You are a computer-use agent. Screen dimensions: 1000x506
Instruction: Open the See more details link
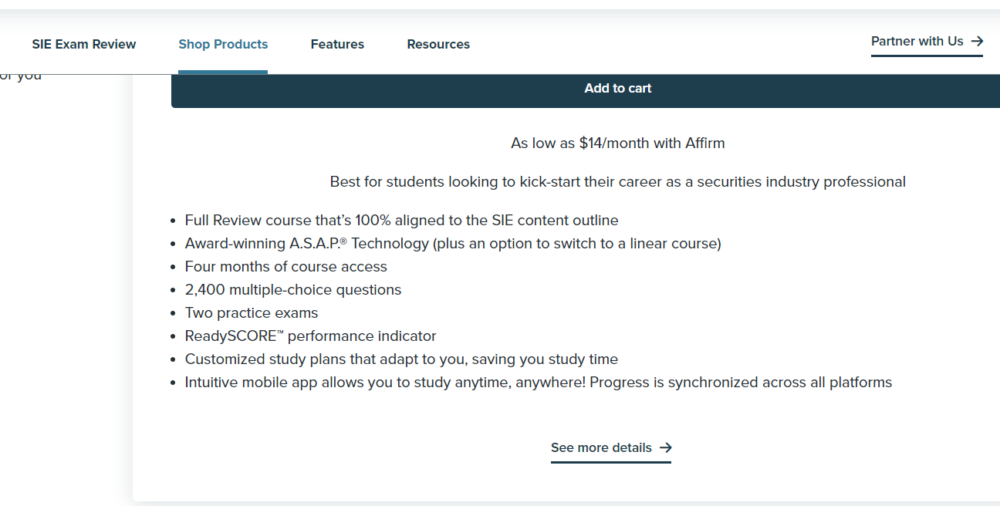pyautogui.click(x=611, y=449)
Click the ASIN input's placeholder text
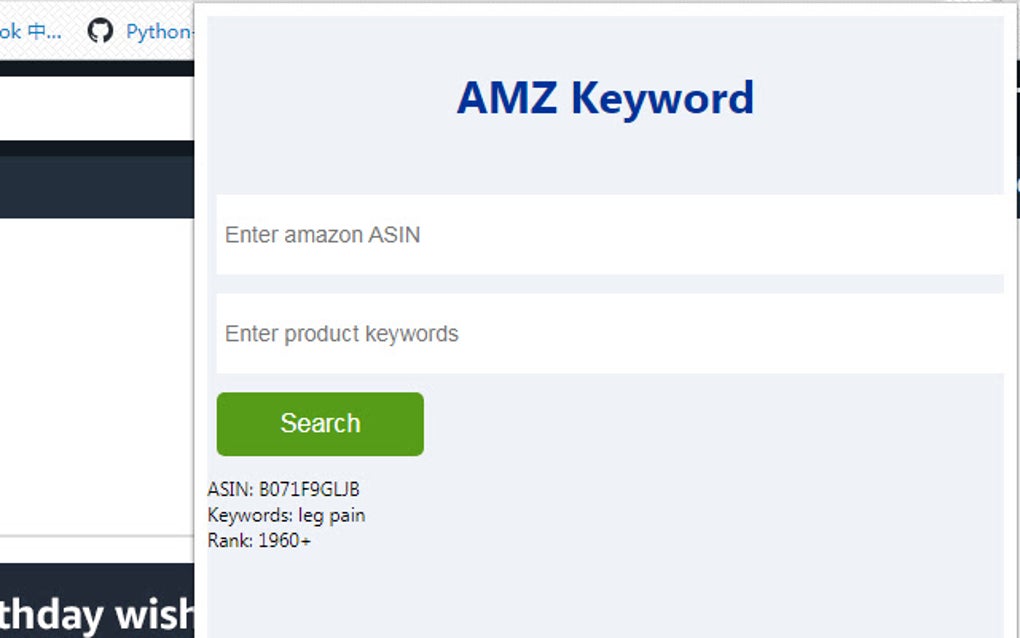Screen dimensions: 1020x638 coord(322,234)
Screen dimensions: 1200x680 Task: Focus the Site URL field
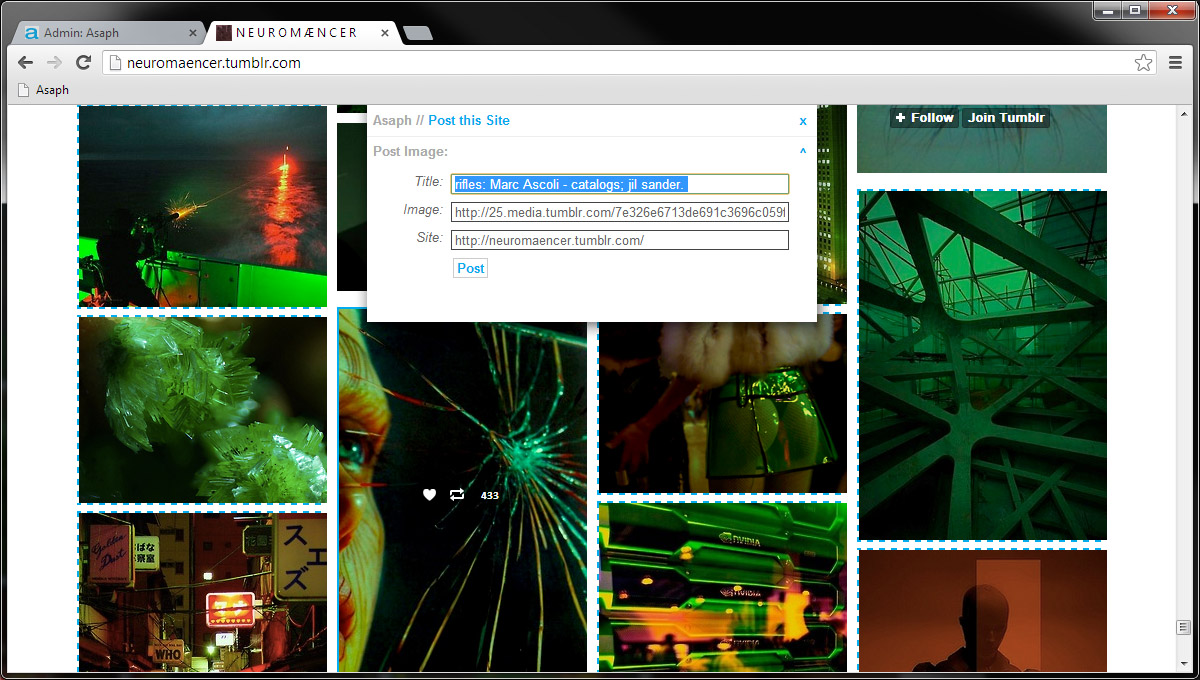pyautogui.click(x=620, y=240)
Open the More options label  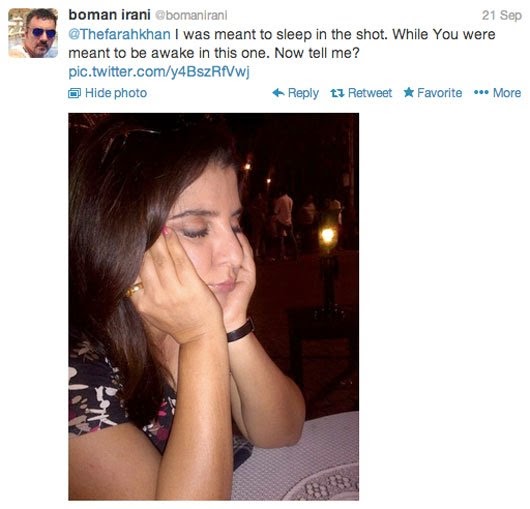[x=507, y=93]
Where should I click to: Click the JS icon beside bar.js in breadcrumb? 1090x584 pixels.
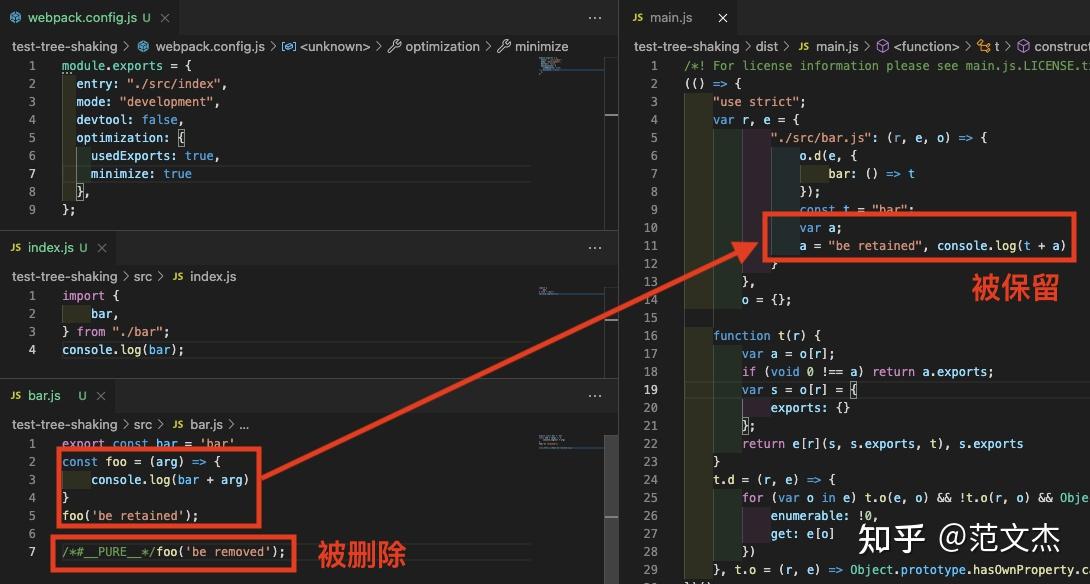coord(177,424)
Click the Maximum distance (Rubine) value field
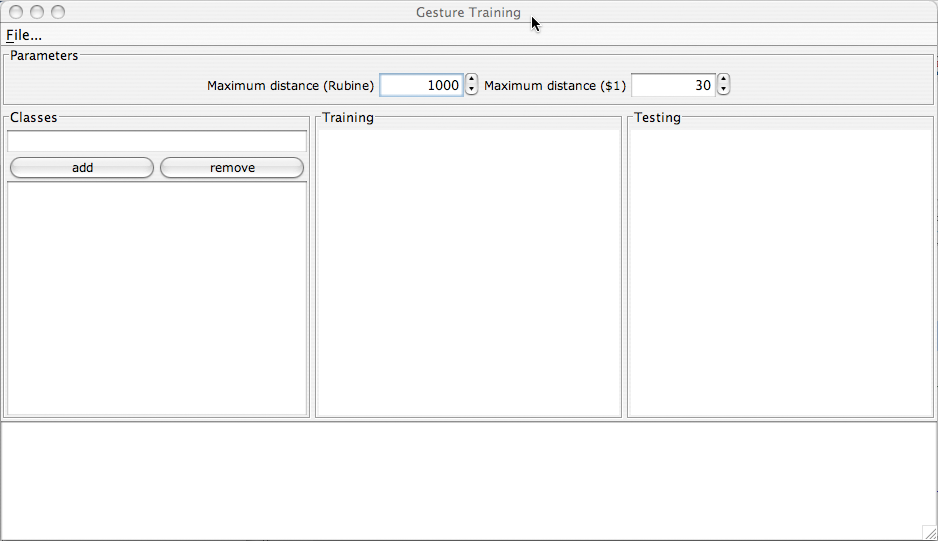This screenshot has width=938, height=541. (421, 86)
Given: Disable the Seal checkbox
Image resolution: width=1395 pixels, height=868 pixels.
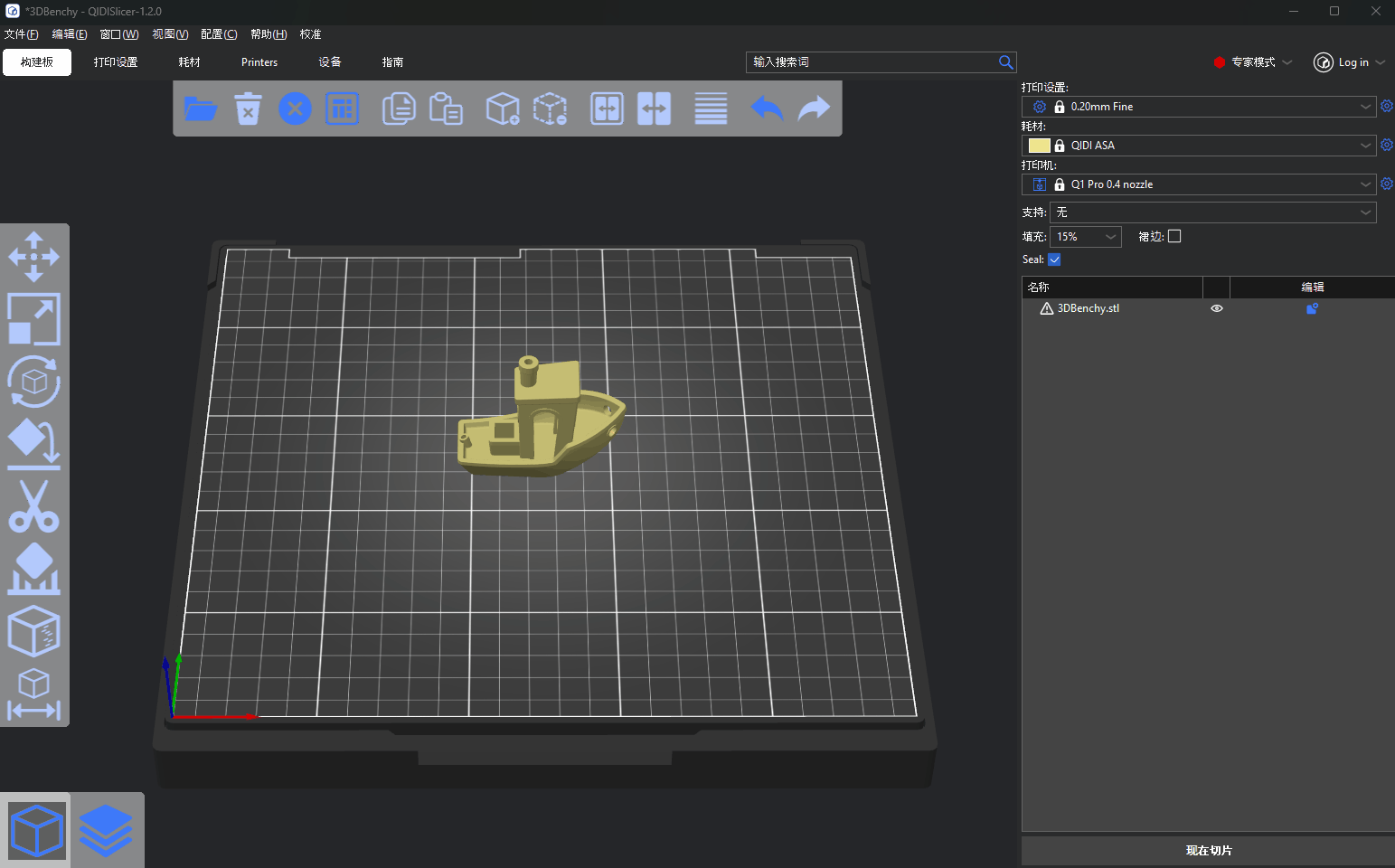Looking at the screenshot, I should coord(1054,259).
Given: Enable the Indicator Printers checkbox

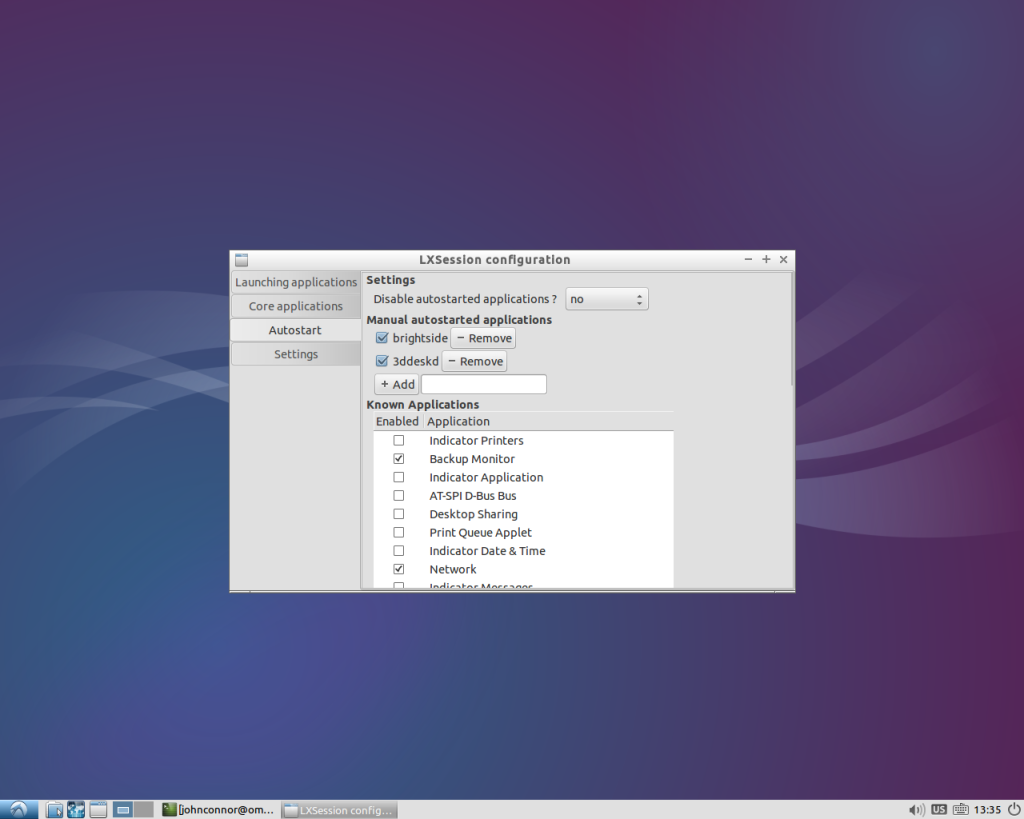Looking at the screenshot, I should pos(399,441).
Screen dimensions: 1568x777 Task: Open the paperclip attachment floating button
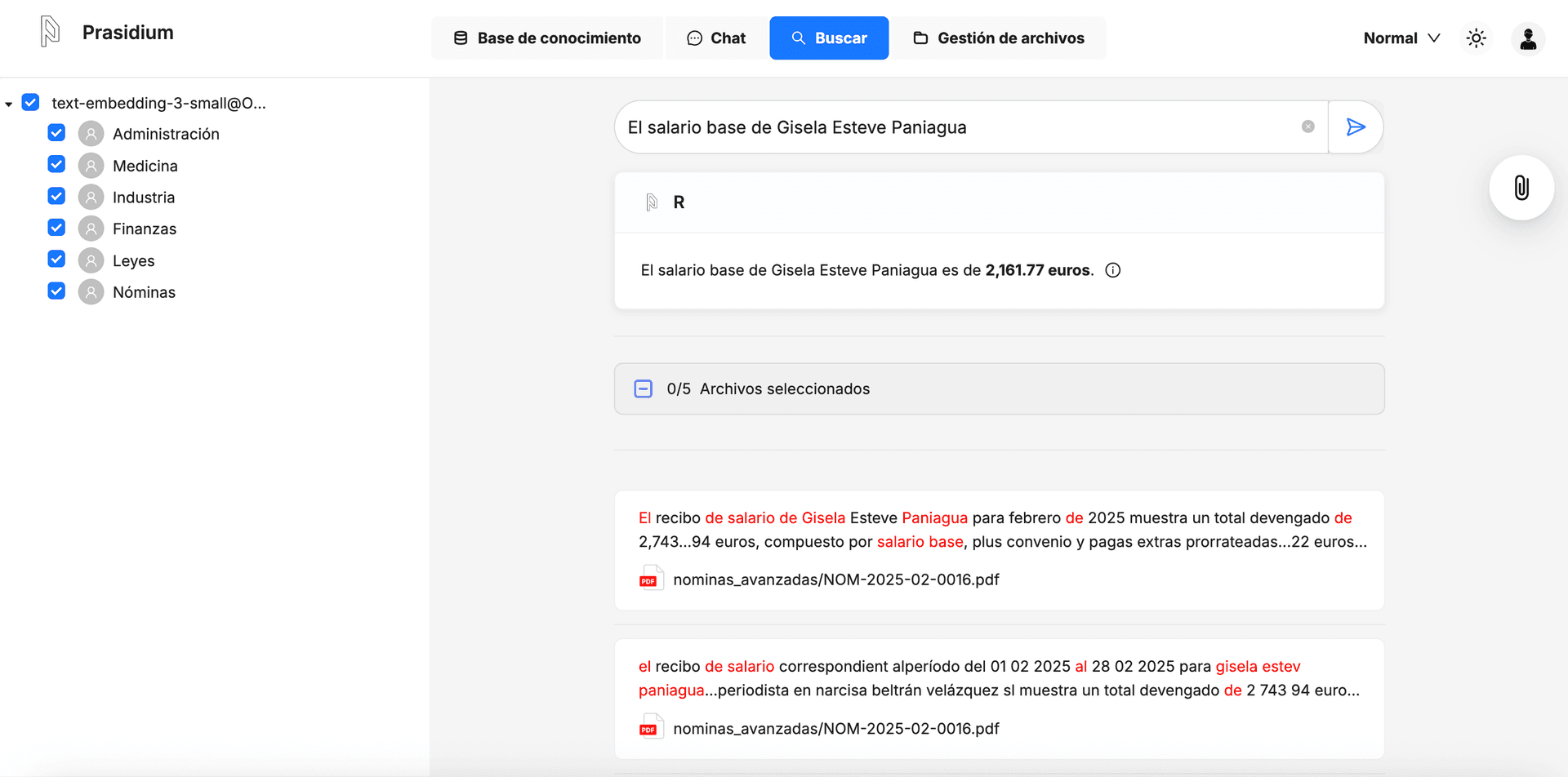pos(1521,188)
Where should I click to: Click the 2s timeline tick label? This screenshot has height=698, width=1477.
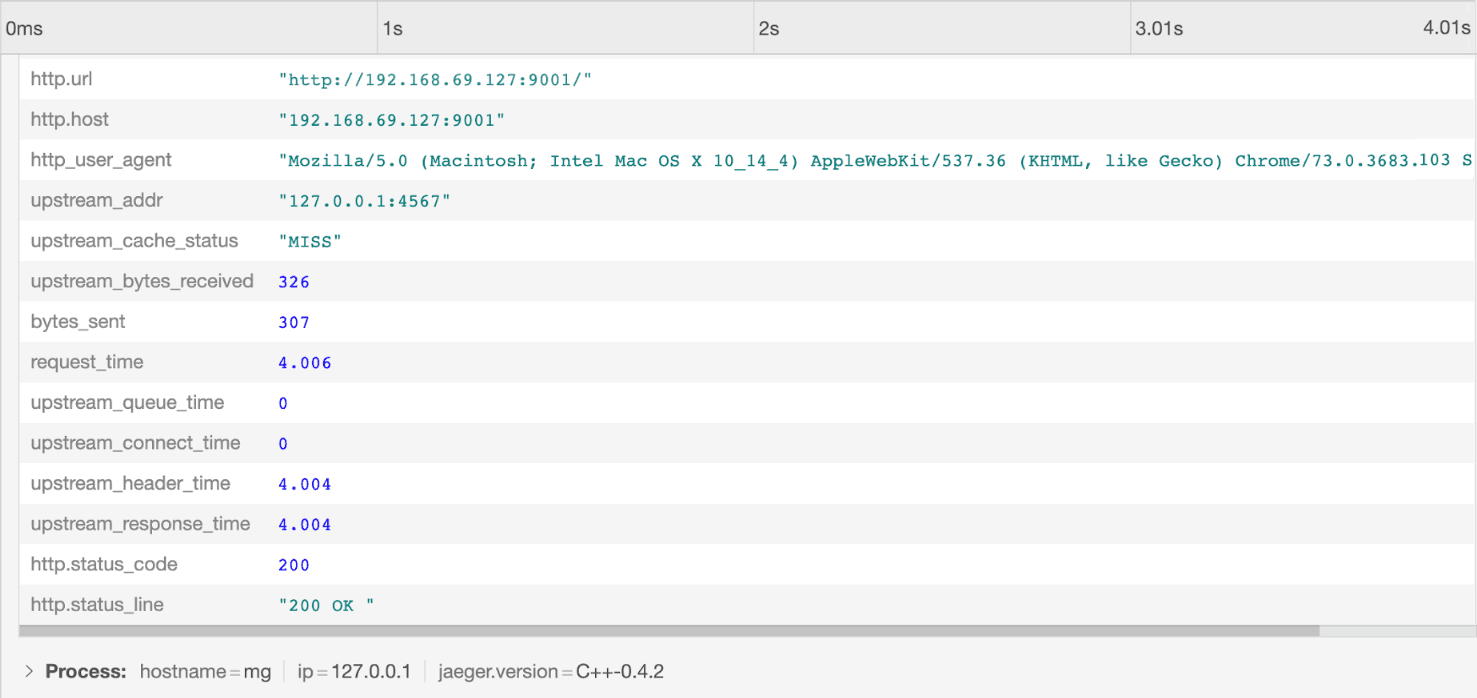(769, 29)
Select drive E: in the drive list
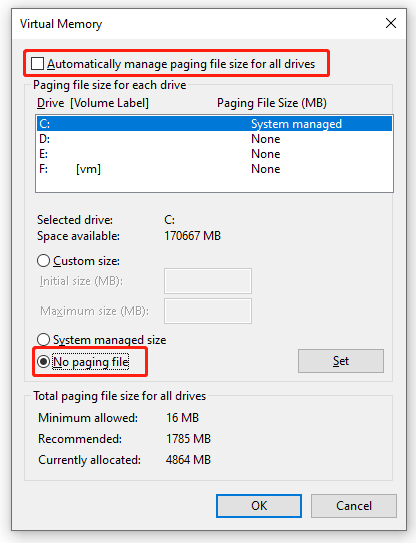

^^^^

▸ **Assigned task**:
Keep the pictures out of your answer, which should be the lines from the one with "Where should I click to: Click the 2s" through the final line of the data, copied exactly.

▸ **Result**:
Where should I click to: Click the 2s timeline tick label? This screenshot has height=698, width=1477.
(769, 29)
Select drive E: in the drive list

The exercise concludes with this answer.